_Your instructions_: Please pick out each line in the rows below that contains the word "click", and copy those lines.
## start Data section
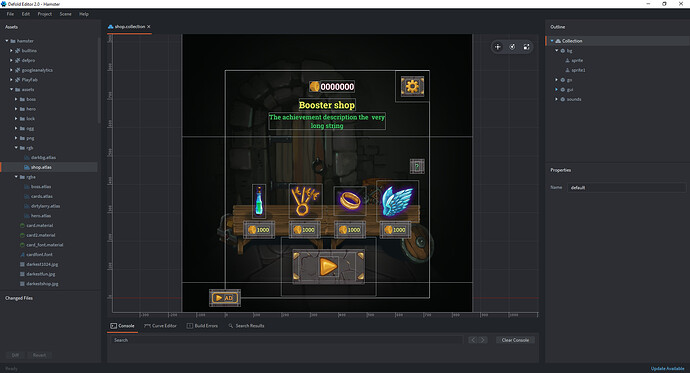690x373 pixels.
Task: Switch to the Curve Editor tab
Action: [x=160, y=326]
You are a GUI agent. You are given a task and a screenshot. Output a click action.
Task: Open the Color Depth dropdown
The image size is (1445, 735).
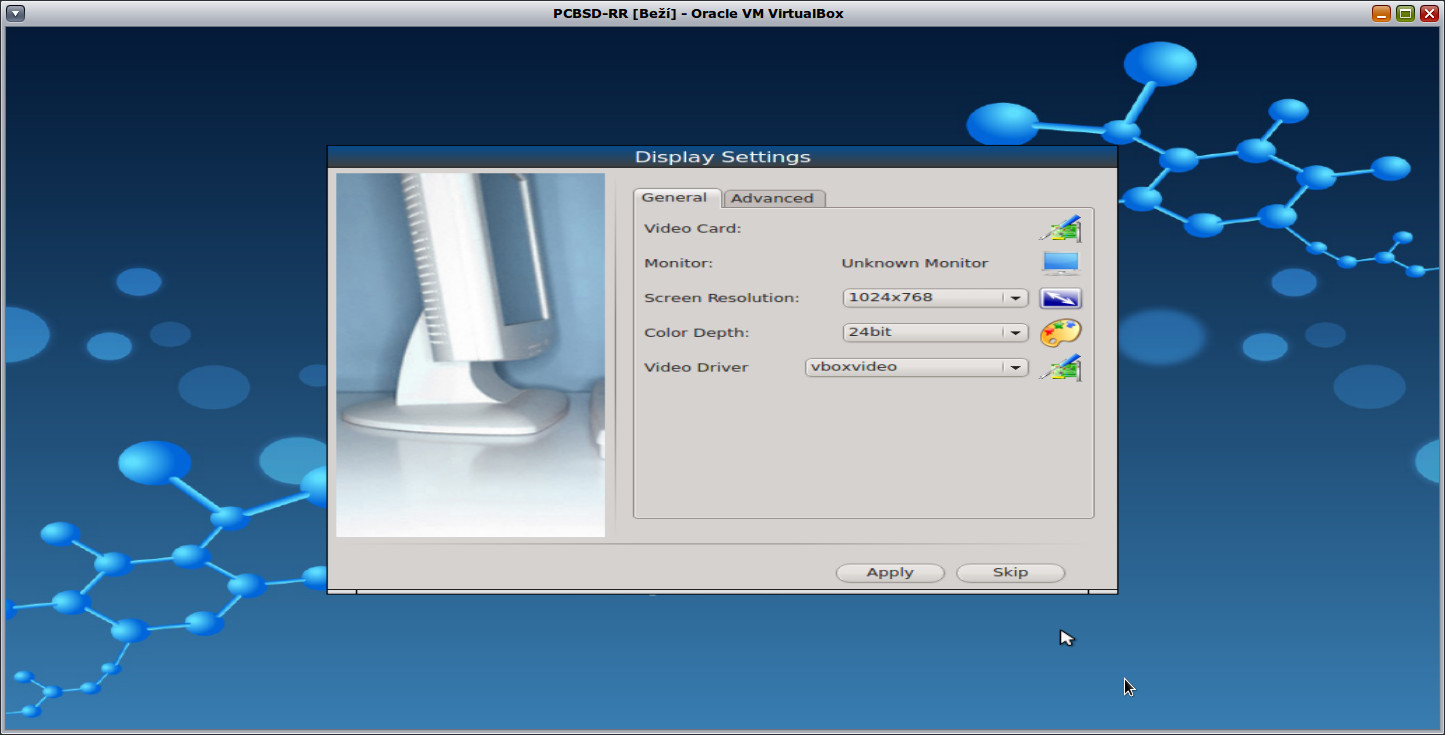[x=1015, y=332]
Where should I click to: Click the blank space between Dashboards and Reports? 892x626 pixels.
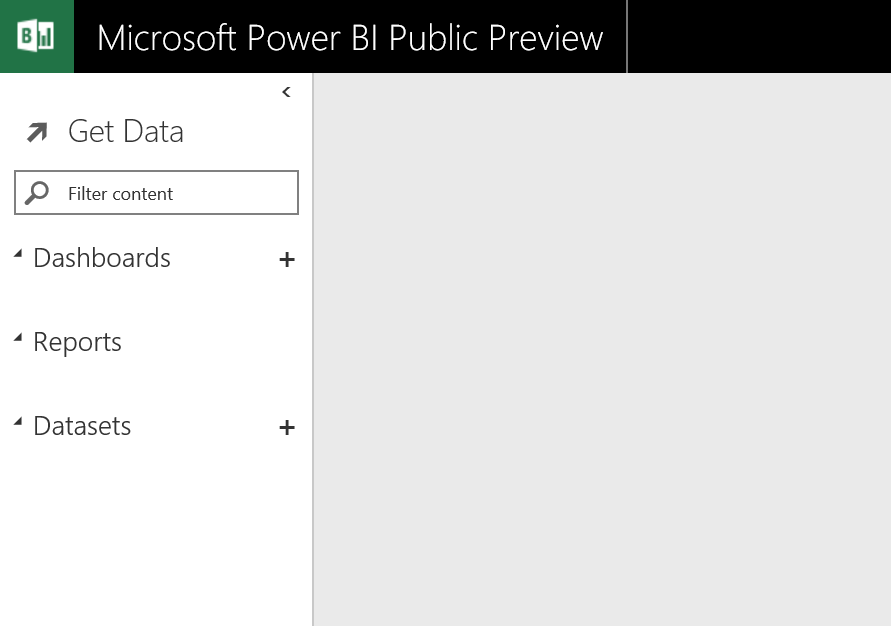tap(156, 300)
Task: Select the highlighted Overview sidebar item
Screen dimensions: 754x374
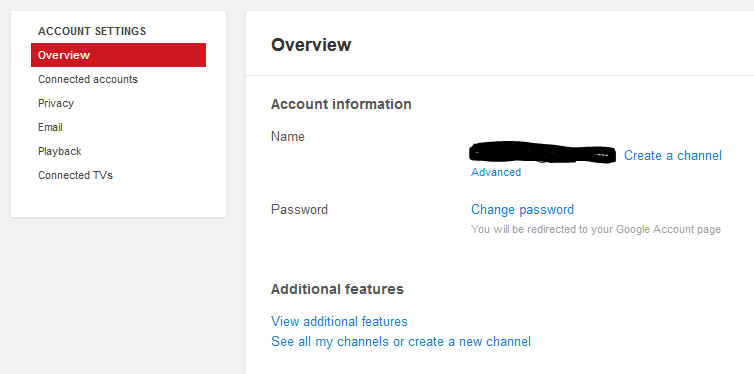Action: coord(118,55)
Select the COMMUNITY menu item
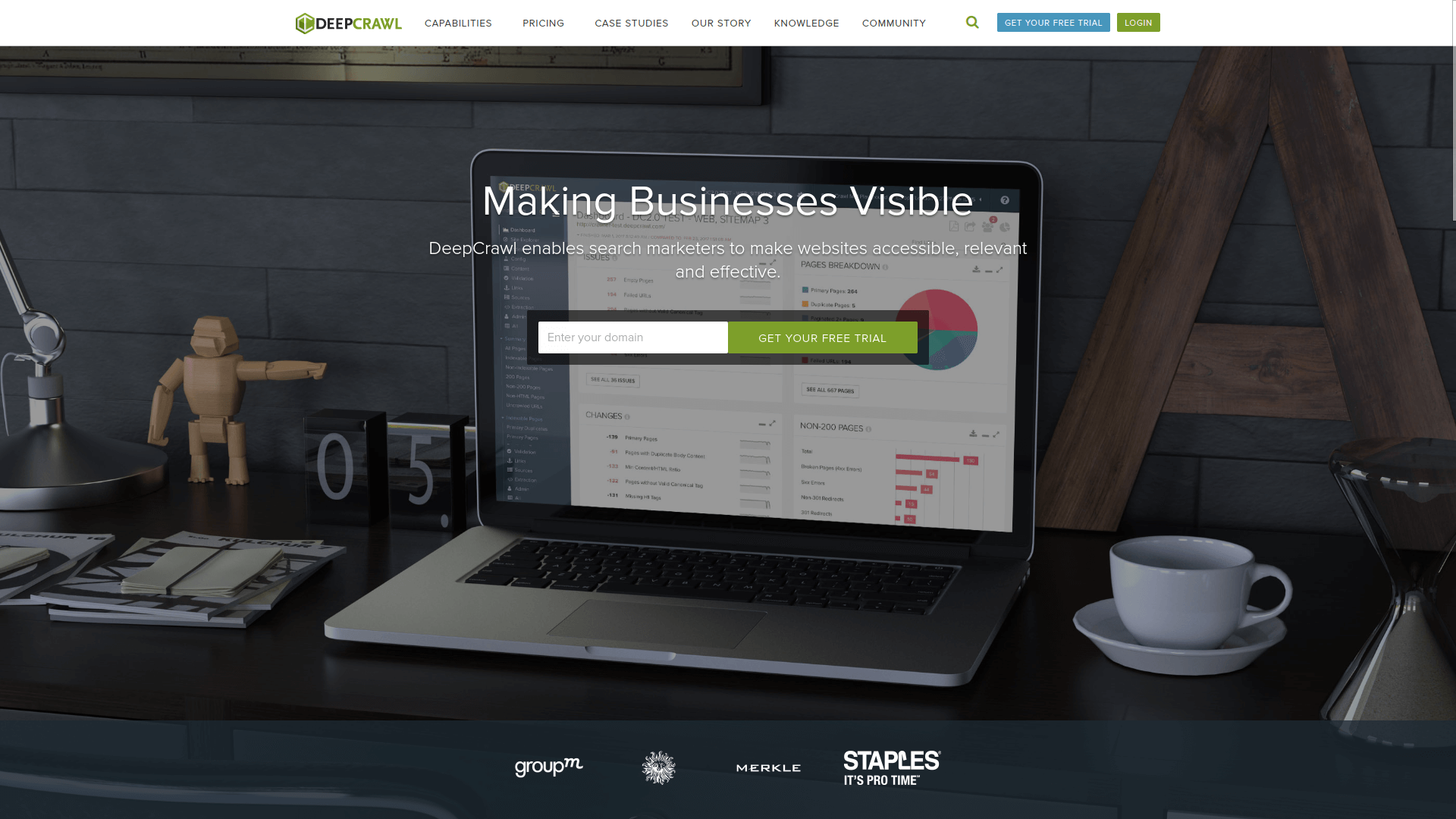1456x819 pixels. [x=894, y=23]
## end Data section
_Result_:
You are a GUI agent. You are given a task and a screenshot. Output a click action.
Where should I click to: Click the blank space between Dashboards and Reports? 892x626 pixels.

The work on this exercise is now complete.